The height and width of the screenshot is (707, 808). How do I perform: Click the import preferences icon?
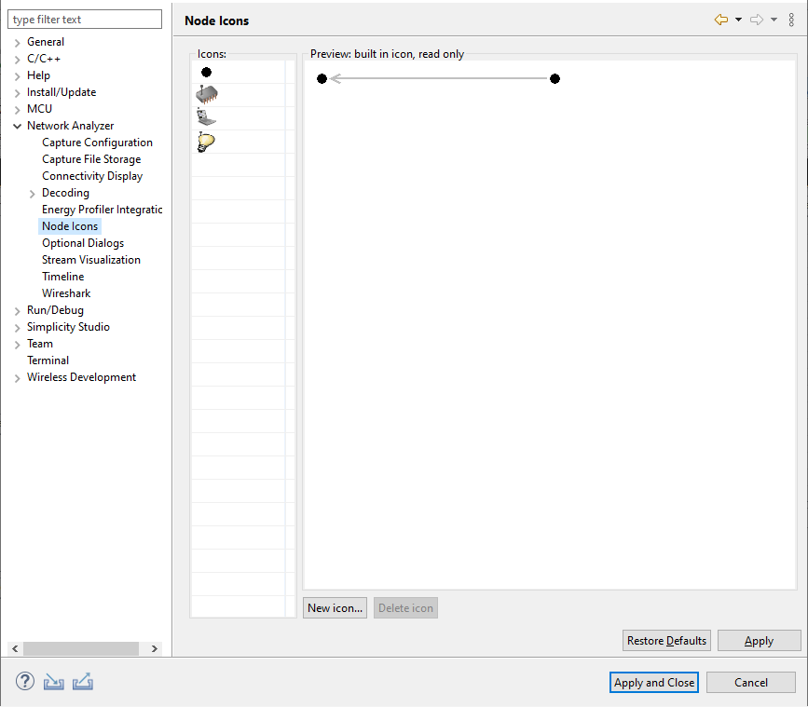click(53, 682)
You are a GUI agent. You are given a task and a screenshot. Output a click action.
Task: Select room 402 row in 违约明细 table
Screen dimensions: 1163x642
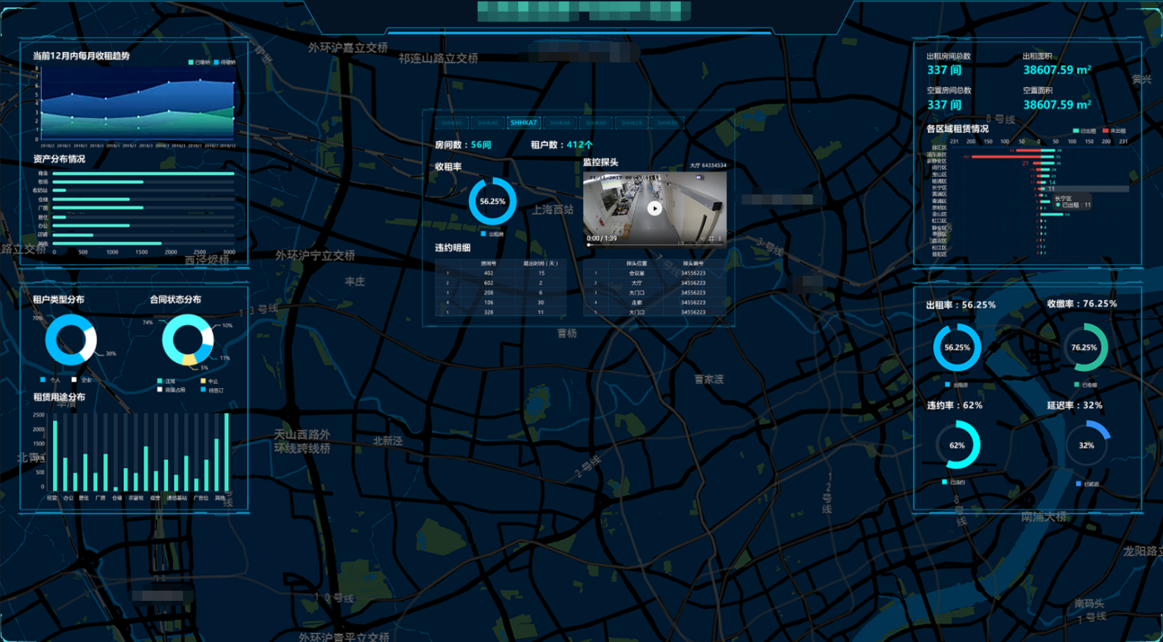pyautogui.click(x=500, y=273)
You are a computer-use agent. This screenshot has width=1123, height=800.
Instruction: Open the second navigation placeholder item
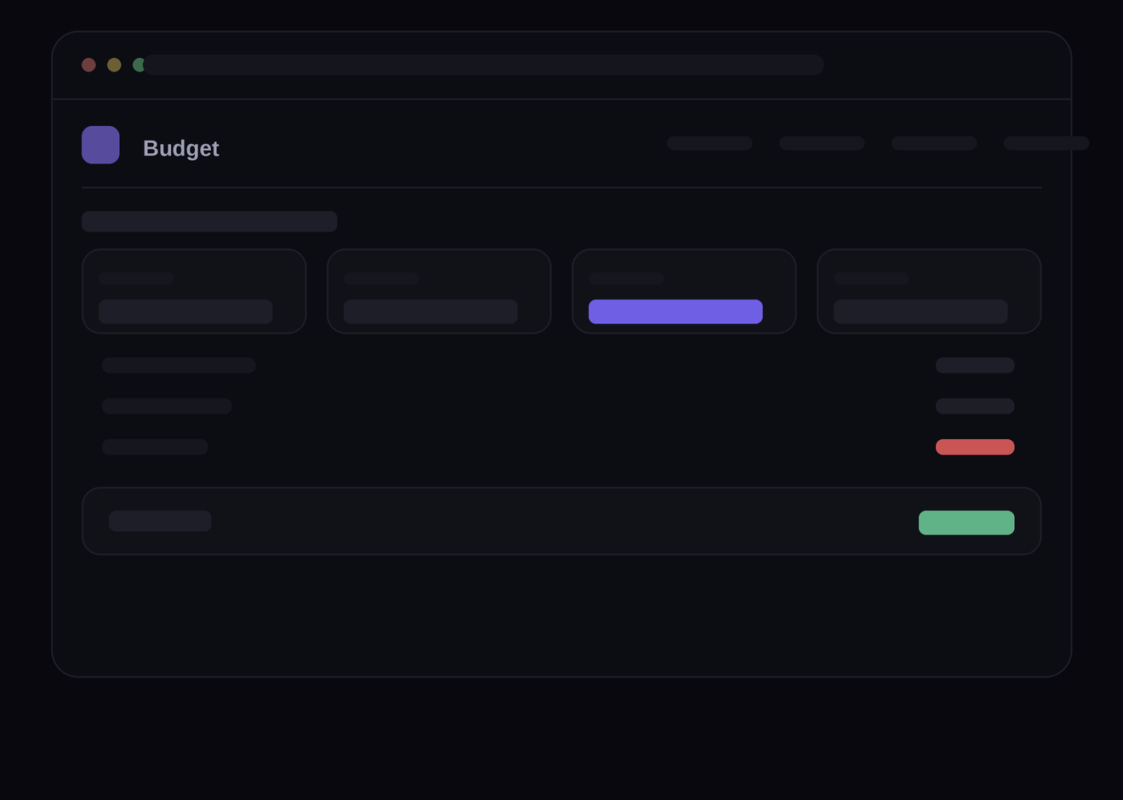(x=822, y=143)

_PROBLEM DETAILS:_ I need the lines from the one containing "Instruction: Open the" through the end of the records retyped exactly, with the pictures left out.

_ANSWER SECTION:_
Instruction: Open the second navigation placeholder item
(x=822, y=143)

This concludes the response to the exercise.